# yet another "diesel comparsion"



## mr overkill (Dec 1, 2013)

Efficiency and Safety - The Big Test: 2013/2014 Hybrid and Diesel Sedans - Motor Trend


----------



## diesel (Jun 8, 2013)

The Cruze does take some hits in traffic and city driving. The overall MPG really depends on the driving style. For my vastly highway driving, I am happy with 42 lifetime MPG over 38K miles. During the week, I often dip below 20 MPG on the 25 mile loop, but easily exceed 50 and even 60 on the highway so it evens out.


----------



## mr overkill (Dec 1, 2013)

Diesel what's your % highway driving. Mine will be 90% highway. 100 miles round trip daily


----------



## PanJet (Jun 18, 2013)

I didn't read the whole article (yet), but they seem to be placing some emphasis on 5-yr cost to own. Using their numbers, the advantage of the TDI over the Cruze CTD in 5-yr cost to own is almost exclusively made up of depreciation.
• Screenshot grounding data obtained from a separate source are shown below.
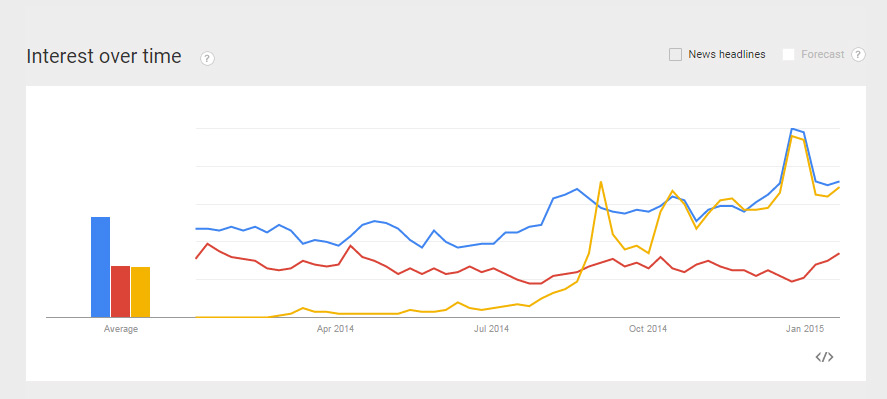Click the red line's peak near April 2014

(x=351, y=246)
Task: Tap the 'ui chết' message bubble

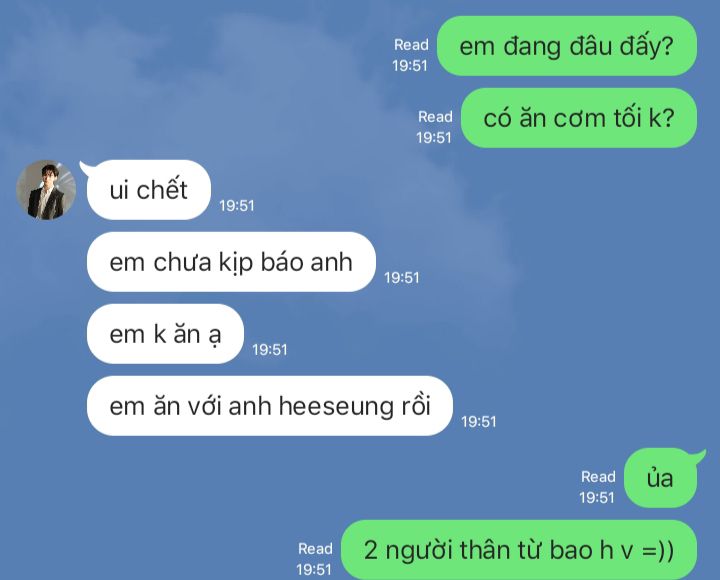Action: [148, 190]
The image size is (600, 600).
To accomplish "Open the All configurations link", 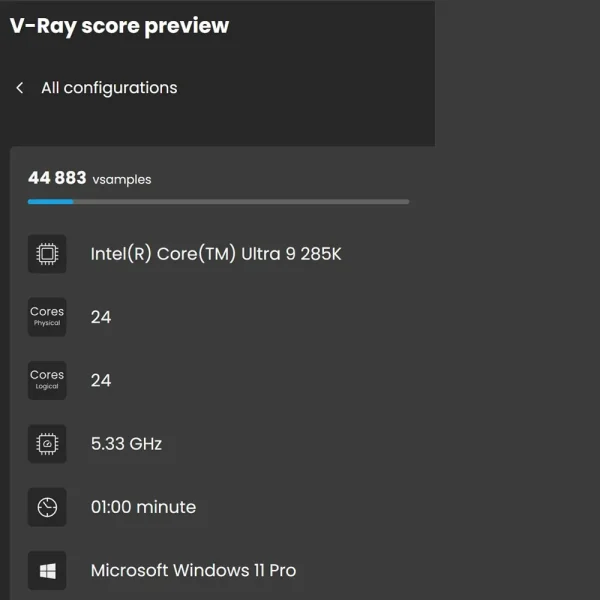I will pos(109,88).
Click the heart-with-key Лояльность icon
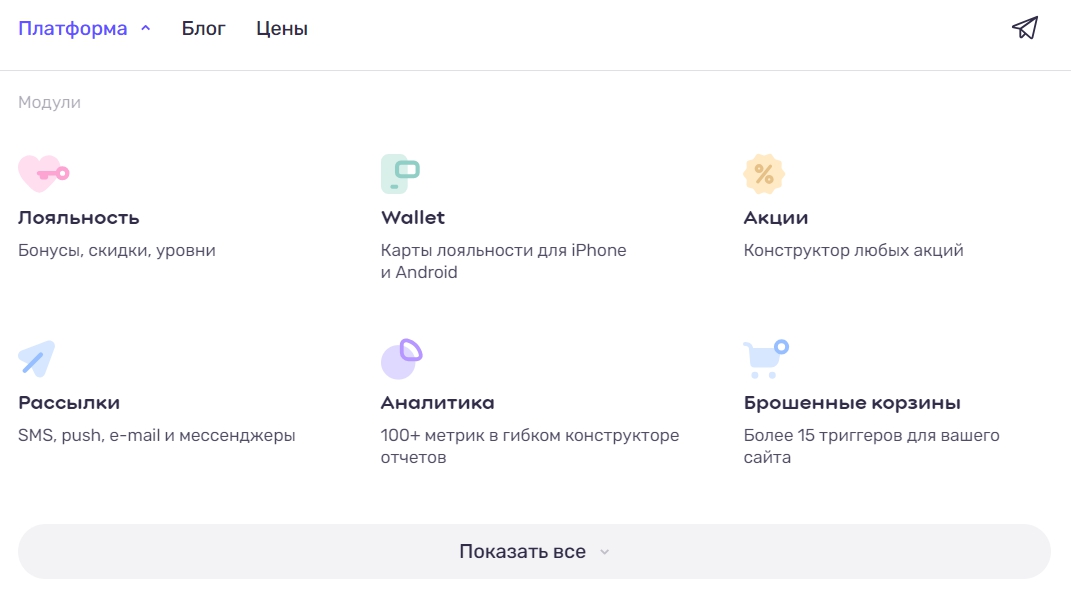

With the Cruze CTD being so new, I have yet to see any other authoritative source (Edmunds, KBB, NADA, etc.) publish any kind of resale value of Cruze CTD yet. I can only assume they are using gas Cruze depreciation numbers to compare. To me, that is one big flaw in the testing. Only time will tell what the resale value of Cruze CTD turns out to be.


----------



## Aussie (Sep 16, 2012)

Who cares what a Jurno thinks, my car is great and does everything I want it to. In 17 months "0" problems what more do you want?

About the lack of room in the back, I spoke with the couple that spent a week riding in my back seat and they said that they were never cramped. I am 6'2" and wasn't cramped in the front either.


----------



## diesel (Jun 8, 2013)

mr overkill said:


> Diesel what's your % highway driving. Mine will be 90% highway. 100 miles round trip daily


 It depends on if you base it on time or mileage. In terms of mileage, it's 85% highway, 15% city/traffic. If you base it on actual drive time, that probably goes to 75% highway, 25% city/traffic.


----------



## ParisTNDude (Oct 7, 2013)

I can't imagine anyone who makes their car buying decision on nothing but back seat space. If a person is in the market for a family car with frequent back seat passengers larger than 8 or 10 years old, they probably wouldn't consider a Cruze or a Jetta. A Passat, Mercedes, Audi or BMW might be big enough for them. My 5'11" 200 lb frame fits very nicely back there with no complaints.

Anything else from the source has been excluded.